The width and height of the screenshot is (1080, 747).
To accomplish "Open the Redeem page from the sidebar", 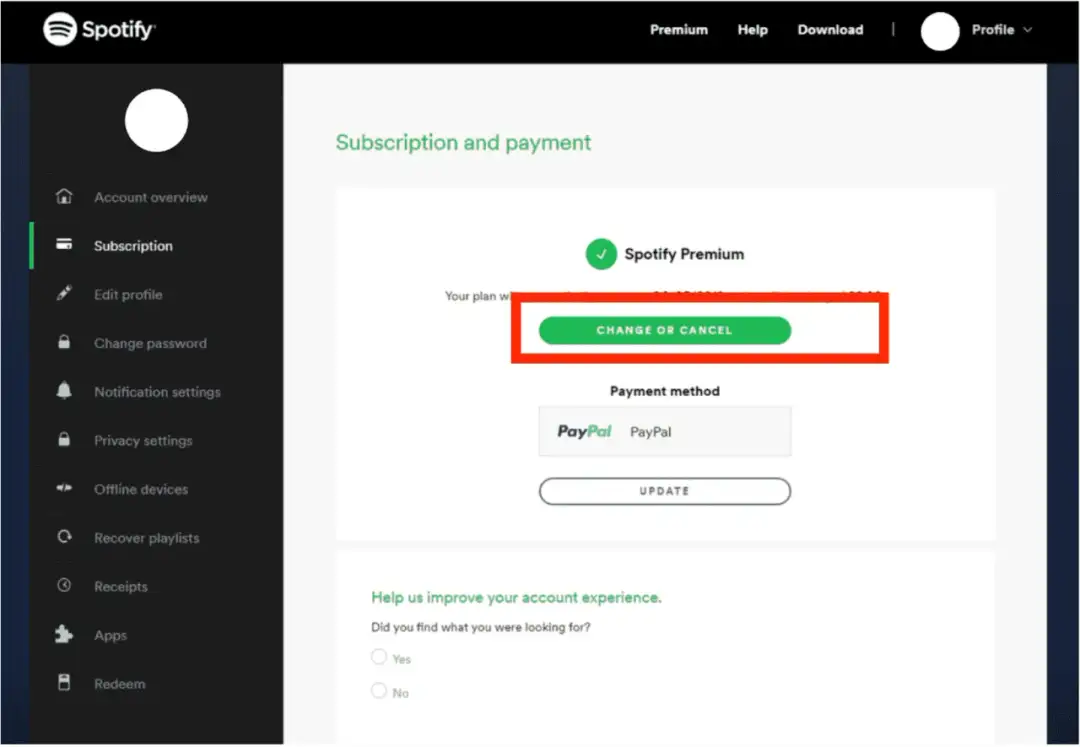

==

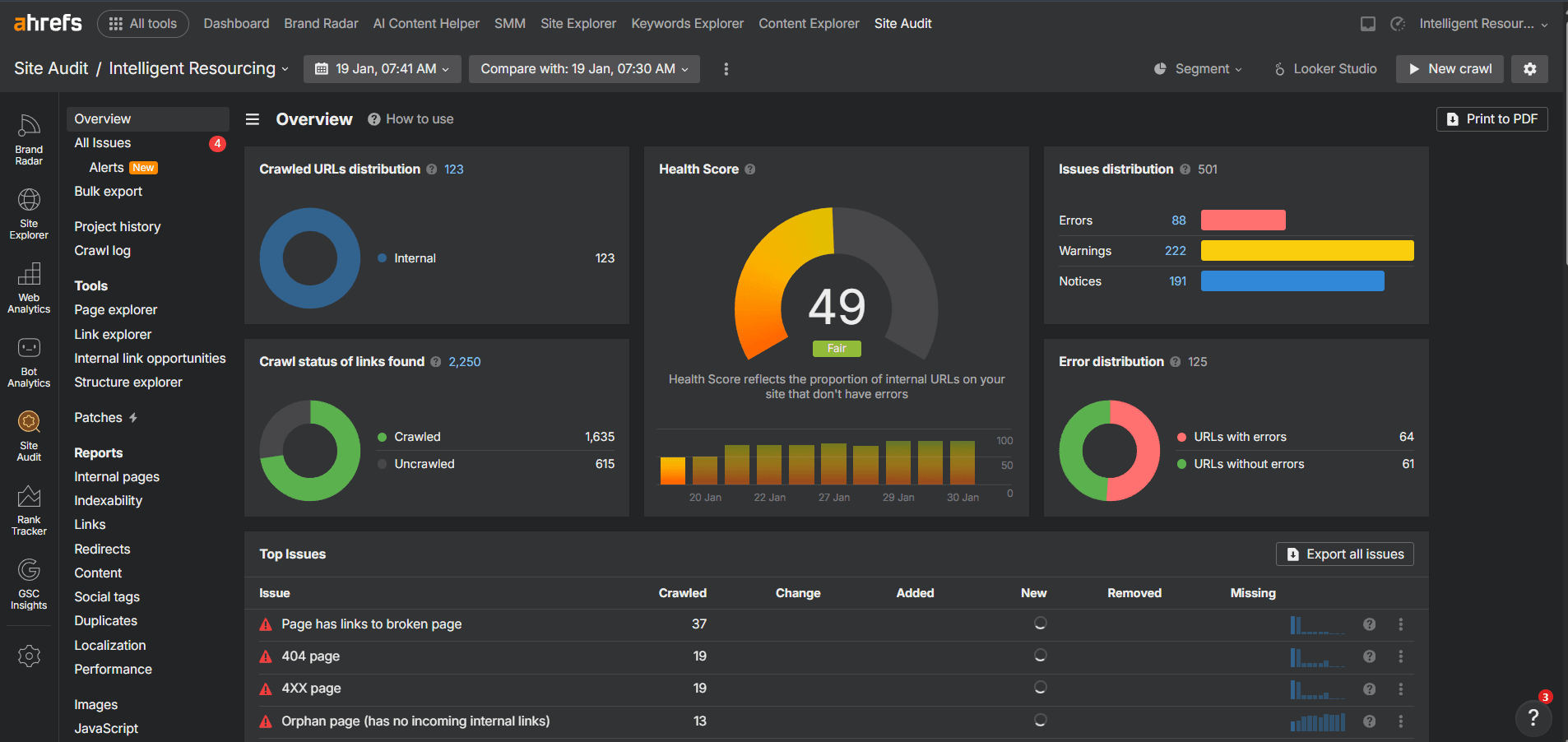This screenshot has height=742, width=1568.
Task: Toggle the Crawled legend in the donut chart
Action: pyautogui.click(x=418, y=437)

*To be done:*
What do you get if you quote the records starting at the line containing "The width and" and stopping after the line containing "the Redeem page", leaving the pictures out?

*Output of the exercise:*
The width and height of the screenshot is (1080, 747).
To accomplish "Open the Redeem page from the sidebar", 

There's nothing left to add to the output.